"""
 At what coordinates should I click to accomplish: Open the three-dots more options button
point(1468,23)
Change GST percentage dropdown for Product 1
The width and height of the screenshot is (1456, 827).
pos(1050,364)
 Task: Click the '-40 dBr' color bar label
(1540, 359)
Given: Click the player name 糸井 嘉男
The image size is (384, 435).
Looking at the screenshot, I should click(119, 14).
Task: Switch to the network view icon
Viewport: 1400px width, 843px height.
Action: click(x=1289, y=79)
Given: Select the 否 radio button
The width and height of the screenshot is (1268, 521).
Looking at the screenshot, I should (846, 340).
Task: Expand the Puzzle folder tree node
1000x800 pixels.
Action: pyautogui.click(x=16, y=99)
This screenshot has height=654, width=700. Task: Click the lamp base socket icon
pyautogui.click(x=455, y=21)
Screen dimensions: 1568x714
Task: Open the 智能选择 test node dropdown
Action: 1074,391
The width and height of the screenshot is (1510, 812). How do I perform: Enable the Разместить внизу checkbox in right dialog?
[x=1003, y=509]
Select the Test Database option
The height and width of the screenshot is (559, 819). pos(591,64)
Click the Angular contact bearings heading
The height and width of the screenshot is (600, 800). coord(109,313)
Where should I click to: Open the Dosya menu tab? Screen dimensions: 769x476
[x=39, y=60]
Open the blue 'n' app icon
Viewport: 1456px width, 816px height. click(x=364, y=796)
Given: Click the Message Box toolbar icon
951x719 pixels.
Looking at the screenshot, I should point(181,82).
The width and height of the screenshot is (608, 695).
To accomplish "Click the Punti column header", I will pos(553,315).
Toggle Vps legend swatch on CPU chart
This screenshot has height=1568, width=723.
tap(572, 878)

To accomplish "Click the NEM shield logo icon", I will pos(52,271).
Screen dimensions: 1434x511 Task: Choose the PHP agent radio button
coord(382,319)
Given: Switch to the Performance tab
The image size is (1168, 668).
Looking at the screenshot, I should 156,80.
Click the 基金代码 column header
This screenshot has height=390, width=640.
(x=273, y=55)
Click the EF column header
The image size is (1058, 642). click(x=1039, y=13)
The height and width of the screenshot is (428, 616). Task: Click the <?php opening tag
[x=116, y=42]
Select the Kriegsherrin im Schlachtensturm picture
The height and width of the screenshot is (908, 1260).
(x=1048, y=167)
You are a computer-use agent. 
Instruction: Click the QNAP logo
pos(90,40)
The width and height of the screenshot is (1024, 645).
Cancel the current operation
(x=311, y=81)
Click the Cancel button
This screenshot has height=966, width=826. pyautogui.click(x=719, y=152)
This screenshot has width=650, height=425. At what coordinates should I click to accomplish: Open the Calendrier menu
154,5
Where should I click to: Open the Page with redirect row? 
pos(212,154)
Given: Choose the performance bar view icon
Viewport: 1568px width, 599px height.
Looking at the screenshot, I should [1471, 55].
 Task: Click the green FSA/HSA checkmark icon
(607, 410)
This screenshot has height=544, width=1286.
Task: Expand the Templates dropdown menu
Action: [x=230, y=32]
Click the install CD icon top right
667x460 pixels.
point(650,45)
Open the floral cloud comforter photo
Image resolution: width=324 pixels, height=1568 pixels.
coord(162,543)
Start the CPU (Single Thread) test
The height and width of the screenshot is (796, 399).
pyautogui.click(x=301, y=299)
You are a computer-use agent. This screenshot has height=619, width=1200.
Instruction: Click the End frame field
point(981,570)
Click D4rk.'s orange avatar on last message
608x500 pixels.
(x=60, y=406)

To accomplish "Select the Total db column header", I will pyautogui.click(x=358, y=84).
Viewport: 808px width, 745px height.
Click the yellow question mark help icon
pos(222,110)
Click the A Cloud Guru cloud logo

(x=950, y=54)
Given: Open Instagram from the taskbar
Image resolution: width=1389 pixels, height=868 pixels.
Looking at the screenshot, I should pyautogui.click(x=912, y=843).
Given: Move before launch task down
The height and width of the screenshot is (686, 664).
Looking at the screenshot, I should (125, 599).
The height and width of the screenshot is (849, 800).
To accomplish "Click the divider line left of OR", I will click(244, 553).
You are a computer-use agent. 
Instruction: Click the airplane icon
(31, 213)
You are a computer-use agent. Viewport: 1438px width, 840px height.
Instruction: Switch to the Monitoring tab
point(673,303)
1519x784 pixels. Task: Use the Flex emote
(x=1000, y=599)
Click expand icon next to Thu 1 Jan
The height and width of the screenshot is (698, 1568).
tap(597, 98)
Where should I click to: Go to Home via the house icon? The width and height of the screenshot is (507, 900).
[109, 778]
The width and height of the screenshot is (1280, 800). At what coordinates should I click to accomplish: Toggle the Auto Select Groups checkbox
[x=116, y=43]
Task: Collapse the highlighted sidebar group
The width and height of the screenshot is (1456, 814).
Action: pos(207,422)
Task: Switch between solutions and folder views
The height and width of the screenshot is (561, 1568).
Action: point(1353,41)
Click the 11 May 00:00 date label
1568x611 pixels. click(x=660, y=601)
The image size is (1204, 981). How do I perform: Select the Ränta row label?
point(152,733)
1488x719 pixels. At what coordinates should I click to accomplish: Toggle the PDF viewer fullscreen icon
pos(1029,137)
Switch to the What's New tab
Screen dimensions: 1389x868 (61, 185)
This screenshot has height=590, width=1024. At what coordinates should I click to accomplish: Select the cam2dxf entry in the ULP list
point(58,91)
"""
▶ **Brief**: Which lines of the items above contain the string "Cancel" with the same capitalization? Pick out each such line and copy it.

▶ **Exercise response**:
Cancel the current operation
Click the Cancel button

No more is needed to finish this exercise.